Sam isn’t as critical in this defense as Mike or Will, since most defenses operate in nickel packages a good chunk of the time. Still, Adams could earn a starting spot given his familiarity with Eberflus’ scheme. The two overlapped for their entire four-year careers with the Colts.

OUTSIDE CORNER

Jaylon Johnson, Kyler Gordon, Thomas Graham Jr., Kindle Vildor, Allie Green IV

No, Jaylon Johnson is not going to lose his starting job in this defense.
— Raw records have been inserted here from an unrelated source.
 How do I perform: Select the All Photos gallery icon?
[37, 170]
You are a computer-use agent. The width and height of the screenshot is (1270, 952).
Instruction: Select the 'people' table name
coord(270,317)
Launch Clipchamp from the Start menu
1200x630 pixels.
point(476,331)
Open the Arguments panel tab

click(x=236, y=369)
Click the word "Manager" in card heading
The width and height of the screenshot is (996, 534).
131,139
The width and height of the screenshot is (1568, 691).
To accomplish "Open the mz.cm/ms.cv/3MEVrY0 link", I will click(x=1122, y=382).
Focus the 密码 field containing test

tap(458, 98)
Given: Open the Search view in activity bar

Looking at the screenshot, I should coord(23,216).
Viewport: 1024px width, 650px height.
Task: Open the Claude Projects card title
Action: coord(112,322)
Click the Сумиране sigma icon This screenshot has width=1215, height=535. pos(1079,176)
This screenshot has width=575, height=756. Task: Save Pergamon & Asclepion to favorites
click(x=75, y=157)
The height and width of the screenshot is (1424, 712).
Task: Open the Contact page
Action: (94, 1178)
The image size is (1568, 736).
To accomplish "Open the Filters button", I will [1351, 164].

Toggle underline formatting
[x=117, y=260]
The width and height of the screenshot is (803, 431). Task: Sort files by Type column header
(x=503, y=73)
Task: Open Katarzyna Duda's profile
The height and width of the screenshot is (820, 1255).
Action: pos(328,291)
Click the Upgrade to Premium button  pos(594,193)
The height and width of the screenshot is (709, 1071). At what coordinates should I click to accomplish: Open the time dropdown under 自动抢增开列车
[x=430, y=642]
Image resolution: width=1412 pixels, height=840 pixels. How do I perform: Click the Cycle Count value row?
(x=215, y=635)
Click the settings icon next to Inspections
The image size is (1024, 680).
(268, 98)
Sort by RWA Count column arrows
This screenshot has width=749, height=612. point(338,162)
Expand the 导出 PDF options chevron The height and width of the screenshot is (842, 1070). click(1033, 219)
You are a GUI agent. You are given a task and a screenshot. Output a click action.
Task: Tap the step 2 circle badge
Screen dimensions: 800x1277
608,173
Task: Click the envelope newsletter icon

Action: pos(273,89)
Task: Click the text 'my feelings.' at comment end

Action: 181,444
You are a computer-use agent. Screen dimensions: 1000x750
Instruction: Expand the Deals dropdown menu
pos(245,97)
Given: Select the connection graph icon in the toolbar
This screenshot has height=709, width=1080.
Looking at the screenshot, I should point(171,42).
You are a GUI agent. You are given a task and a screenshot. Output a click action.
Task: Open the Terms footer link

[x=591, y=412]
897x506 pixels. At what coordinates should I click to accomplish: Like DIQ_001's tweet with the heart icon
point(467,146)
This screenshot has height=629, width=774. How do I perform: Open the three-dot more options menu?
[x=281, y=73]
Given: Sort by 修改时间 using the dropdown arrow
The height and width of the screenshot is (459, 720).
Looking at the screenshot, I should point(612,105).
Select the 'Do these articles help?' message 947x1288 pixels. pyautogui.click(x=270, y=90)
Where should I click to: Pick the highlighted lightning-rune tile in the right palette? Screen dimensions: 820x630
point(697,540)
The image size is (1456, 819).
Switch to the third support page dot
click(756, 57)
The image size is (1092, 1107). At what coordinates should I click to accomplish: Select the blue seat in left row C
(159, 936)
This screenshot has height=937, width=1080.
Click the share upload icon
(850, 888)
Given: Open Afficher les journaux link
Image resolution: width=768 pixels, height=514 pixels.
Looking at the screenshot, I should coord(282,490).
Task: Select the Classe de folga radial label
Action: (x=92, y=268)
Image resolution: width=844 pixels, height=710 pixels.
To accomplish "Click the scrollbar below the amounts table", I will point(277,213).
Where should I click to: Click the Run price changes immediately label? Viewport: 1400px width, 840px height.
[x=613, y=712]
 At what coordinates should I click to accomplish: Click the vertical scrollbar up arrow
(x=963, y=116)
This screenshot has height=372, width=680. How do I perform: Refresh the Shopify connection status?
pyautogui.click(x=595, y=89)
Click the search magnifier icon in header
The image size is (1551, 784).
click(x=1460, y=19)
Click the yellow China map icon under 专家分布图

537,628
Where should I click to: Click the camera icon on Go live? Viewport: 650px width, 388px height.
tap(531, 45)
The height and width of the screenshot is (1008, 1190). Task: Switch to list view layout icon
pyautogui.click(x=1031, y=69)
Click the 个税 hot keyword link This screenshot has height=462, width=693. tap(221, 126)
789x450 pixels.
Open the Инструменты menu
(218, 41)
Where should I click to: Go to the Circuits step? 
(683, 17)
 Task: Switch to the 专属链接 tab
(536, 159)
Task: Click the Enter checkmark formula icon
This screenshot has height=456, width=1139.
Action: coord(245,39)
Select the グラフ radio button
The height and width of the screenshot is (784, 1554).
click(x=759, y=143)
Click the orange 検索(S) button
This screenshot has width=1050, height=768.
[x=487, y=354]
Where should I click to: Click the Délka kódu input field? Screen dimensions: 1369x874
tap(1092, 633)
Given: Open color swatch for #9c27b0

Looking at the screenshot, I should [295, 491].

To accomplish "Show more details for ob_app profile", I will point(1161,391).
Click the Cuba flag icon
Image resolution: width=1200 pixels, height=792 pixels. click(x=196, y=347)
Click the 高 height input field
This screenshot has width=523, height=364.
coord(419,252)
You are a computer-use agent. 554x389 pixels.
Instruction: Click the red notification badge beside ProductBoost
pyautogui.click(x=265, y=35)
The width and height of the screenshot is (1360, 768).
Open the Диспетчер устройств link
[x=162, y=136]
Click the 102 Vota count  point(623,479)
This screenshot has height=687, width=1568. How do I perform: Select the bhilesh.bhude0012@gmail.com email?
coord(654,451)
Much was made of Johnson playing with the twos at OTAs last month, but it was either a message sent from the head coach to Johnson and the rest of the team that no one will be handed a job, or simply a way for the team to ramp him up since he missed previous minicamps. He should have a dynamite playmaking partner in Gordon, too.

SLOT CORNER

Tavon Young, Thomas Graham Jr., Kindle Vildor

When the Bears signed Young, he became the presumptive starter on the inside. But Young has yet to make it on the field, at least when media have been able to attend OTAs, and that’s given Graham Jr. and Vildor the opportunity to show they can make plays in the middle too. Just like last year, this could develop into a competition to watch this summer.

FREE SAFETY

Eddie Jackson, DeAndre Houston-Carson, Elijah Hicks

Will Eberflus finally be the man to unlock Pro Bowl play from Jackson again? Coaches have commended his work ethic and desire to work on his weaknesses, so we’ll see how that translates to the field. Houston-Carson is arguably the most reliable and versatile backup on the team, and Hicks provides intriguing playmaking ability as a developmental player.

STRONG SAFETY

Jaquan Brisker, DeAndre Houston-Carson


Coaches and teammates alike have raved about Brisker’s ability to punch the ball out, already. He’s also a strong tackler who could slide down into the box when the right situations arise. Brisker will be a sure-fire Week 1 starter, barring injury.

KICKER

Cairo Santos

How nice is it not to worry about the kicker, again?

PUNTER

Trenton Gill

When the Bears drafted in the seventh round they bet he could be their punter for the foreseeable future. He’ll be the Bears’ first rookie punter since the Bears selected Pat O’Donnell in the sixth round of the 2014 draft.

LONG SNAPPER

Patrick Scales

Scales is now the longest-tenured Bears player and has the long-snapper situation on lock. He’s been a key cog in smooth special teams operations for a while now.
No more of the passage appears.